It started with our friend ‘Demolition Dave’ helping Duncan McGillivray and his gang to demolish the old Inverleven distillery – buying up all the old equipment for scrap and loading it onto barges on the Clyde. All so Duncan had some spares to keep Bruichladdich running in the days of No Money.

As this odd flotilla was being towed round the Mull of Kintyre and up to Islay, Laddie MD Mark Reynier received an email from the Defence Threat Reduction Agency (DTRA) in the USA who had been monitoring distillery webcams on the grounds that our processes could have been ‘tweaked’ to produce the dreaded WMD. ‘Weapons of Mass Destruction’.

Never one to allow the opportunity for a good story to pass him by, or to get his beloved distillery in the news, Reynier embellished the tale, which soon grew to involve spies and the CIA and visits by weapons inspectors. All of which made great headline-grabbing copy in the febrile media atmosphere then prevailing around WMD.

One of the stills from Inverleven was dutifully set up outside the old Victorian buildings, and became an iconic sight, with a pair of Duncan’s old wellie boots sticking out of the top to represent those weapons inspectors searching for dangerous chemicals deep in its copper bottomed interior.
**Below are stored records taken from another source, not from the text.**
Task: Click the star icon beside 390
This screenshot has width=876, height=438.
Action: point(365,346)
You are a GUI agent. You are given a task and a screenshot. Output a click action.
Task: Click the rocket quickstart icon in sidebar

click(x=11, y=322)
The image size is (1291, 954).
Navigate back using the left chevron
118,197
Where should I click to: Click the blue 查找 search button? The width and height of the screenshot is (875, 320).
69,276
A special bottling was commissioned (of course) and dubbed the ‘Whisky of Mass Distinction’ (geddit?) and much hilarity ensued. At least among the Laddies, the rest of the whisky industry having long since given up on the noisily irreverent rebels.

WMDII: A YELLOW SUBMARINE

Things were about to get even more eccentric because, shortly afterwards, Islay fisherman John Baker was heading home to Port Ellen when he spotted something awash in the sea off the bow of his boat. Being a resourceful man, he attached a rope to said object and towed it into the pier where Gordon Currie lifted it out of the water. It proved to be a very beautiful yellow submarine.
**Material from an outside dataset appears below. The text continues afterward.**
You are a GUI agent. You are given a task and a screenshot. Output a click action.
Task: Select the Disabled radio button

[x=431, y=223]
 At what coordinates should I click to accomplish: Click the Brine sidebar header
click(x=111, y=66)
Very conveniently, the yellow vessel had ‘Ministry of Defence’ and a telephone number stencilled on it, which was of course immediately called. What happened next was to become the stuff of legend. He was connected to the Royal Navy. “I have found your yellow submarine” said John. “We haven’t lost a yellow submarine” said the Navy. Which was an odd response as the evidence to the contrary was overwhelming.
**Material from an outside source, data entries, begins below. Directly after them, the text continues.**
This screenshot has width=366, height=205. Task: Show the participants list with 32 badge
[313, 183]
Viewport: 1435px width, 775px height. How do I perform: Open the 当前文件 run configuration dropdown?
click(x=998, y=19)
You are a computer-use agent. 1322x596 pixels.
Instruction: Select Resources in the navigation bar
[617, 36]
John and Gordon then loaded the submarine onto a lorry and took it to a secret location in Port Ellen (actually fellow fisherman Harold Hastie’s back garden). The local newspaper was called, then the nationals, and the following day the red-tops were full of pictures of the two friends astride the lethal-looking machine, carrying fishing rods, and asking: “Has anybody lost a yellow submarine?”

Hilarious… unless you were the Royal Navy – who did eventually admit to it being theirs. HMS Blyth, the minesweeper that lost it, eventually came to pick it up, slipping into the pier at dawn to winch it aboard. By that time, Bruichladdich had (of course) commissioned another bottling, WMD2: The Yellow Submarine, and a box of lovely liquid was graciously offered, and accepted by the captain as a goodwill gesture.